By Jami Deise
Like most thriller fans, I began reading them at an early age. One of the first books I read in the genre was Mary Higgins Clark’s debut, Where Are the Children? Clark’s heroine, Nancy, had a husband who committed suicide by jumping off a bridge and leaving behind personal items. His body was never found. Even though I was only nine years old when I read the book, I wondered why everyone took at face value that Nancy’s husband was actually dead. There was no body. Couldn’t he have just faked his death?
British author Clare Mackintosh’s third book, Let Me Lie (read my reviews of her first two books, I Let You Go and I See You) solidifies her standing as a thriller writer worth following. However, a thriller writer must be careful not to fall into two traps: One, relying so strongly on what has worked in previous books to fool readers in the same way. And two, forgetting that thriller readers are quite savvy—definitely more savvy than thriller protagonists—and drawing out clues that readers will quickly pick up on. Like Where Are the Children?, Let Me Lie also features characters who commit suicide by jumping into the sea and leaving behind personal items but no actual bodies. And thriller fans—even nine-year-olds—will immediately wonder why no one questions whether the dead are actually dead.
Mackintosh’s protagonist is Anna Johnson. It’s her parents who separately committed suicide, seven months apart, by jumping off the same cliff. When the novel begins, it’s Christmastime, and around the first anniversary of Anna’s mother’s death. (She jumped second.) Anna has lived life at warp speed since then, moving into her parents’ house, trying to run her parents’ car dealership with her Uncle Billy, falling in love with the therapist she saw to get over her grief, and having a baby girl. Even with all the activity around her, the anniversary accentuates the grief and guilt Anna has been carrying around. And then, on the actual day, Anna opens the door to a card reading “Happy Anniversary! Suicide? Think again!”
It seems like a cruel joke, and I immediately jumped to the conclusion that Anna was being told that her mother had staged her death. But Anna thinks it’s murder. She takes the card to the police, and retired detective Murray Mackenzie—now manning the front desk—takes her case. He can’t do it officially, of course, since he’s retired, but he knows that if he refers it to a detective, it will be tossed in the circular file.

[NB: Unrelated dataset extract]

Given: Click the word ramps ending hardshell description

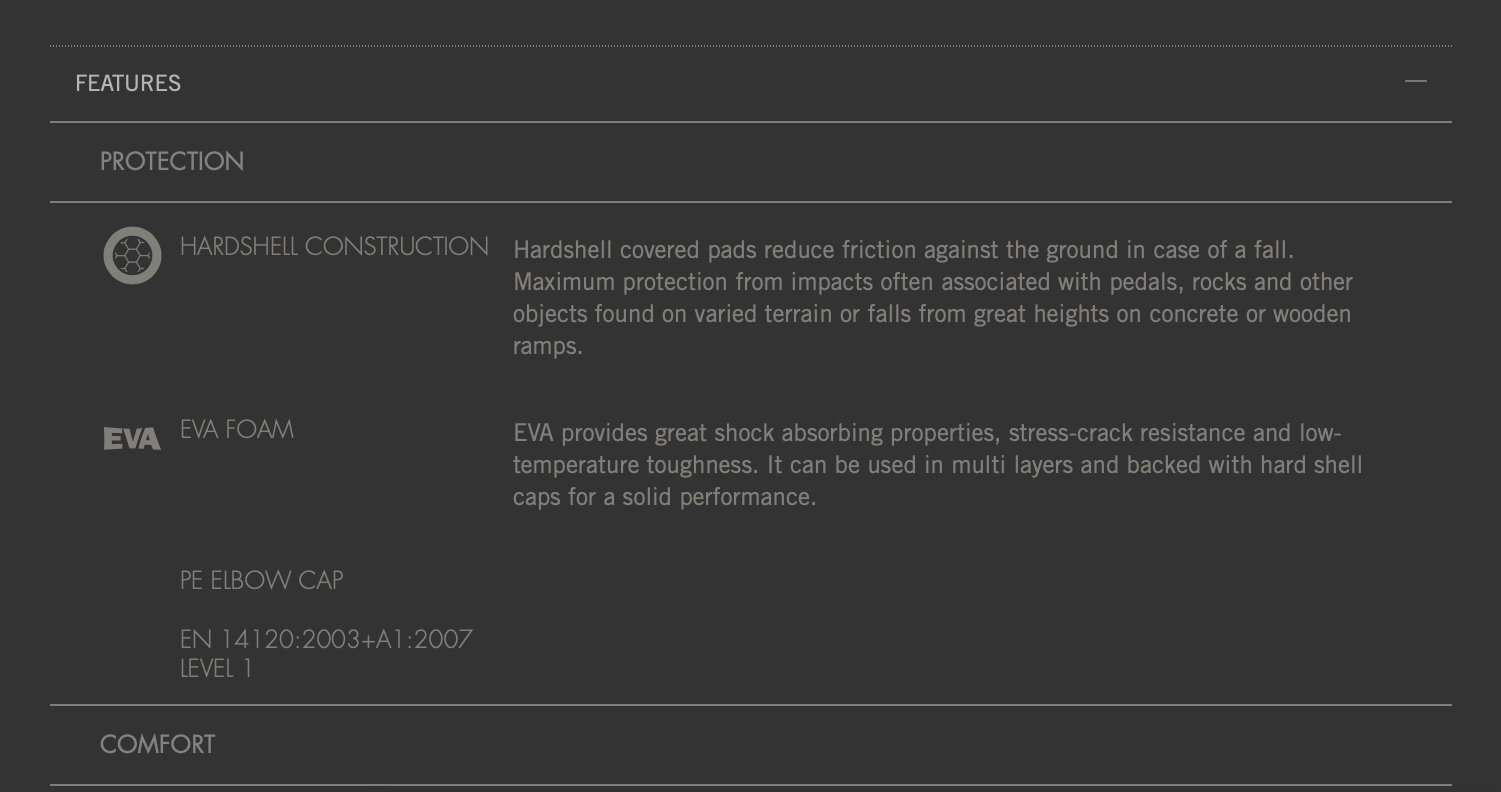Looking at the screenshot, I should [548, 346].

Anna and Murray are both point-of-view characters, along with Anna’s mother, who could be narrating from the great beyond, or not. It’s a slow start, with a lot of back story and characters – Anna’s boyfriend, her mother’s goddaughter, Uncle Billy, Murray’s personal life—and it took awhile for me to get into the story.
Then Murray proves his worth, and he begins to figure things out just as events start heating up for Anna. The pacing takes off, plot points start to click, and the story starts to work.
Mackintosh made a name for herself for pulling off one of the greatest twists in the genre in the past few years in I Let You Go. So as I read Let Me Lie, in the back of my mind I tried to figure out what this book’s twist could be, if any.
I thought I did. But I was wrong. Again, Mackintosh plays with the unspoken assumptions and expectations about gender. Her sleigh-of-hand is so careful, I didn’t realize what she’d done until the implications exploded across the page. In this case, the author didn’t fall into a trap of relying on previous tricks. She let her readers fall into it while she kept going.
Bravo, Ms. Mackintosh.
Let Me Lie has a bit of a slow start, and I honestly didn’t find Murray as compelling as the other (female) detectives in Mackintosh’s first two books. But stick with it. She’ll surprise you.
Thanks to Berkley for the book in exchange for an honest review.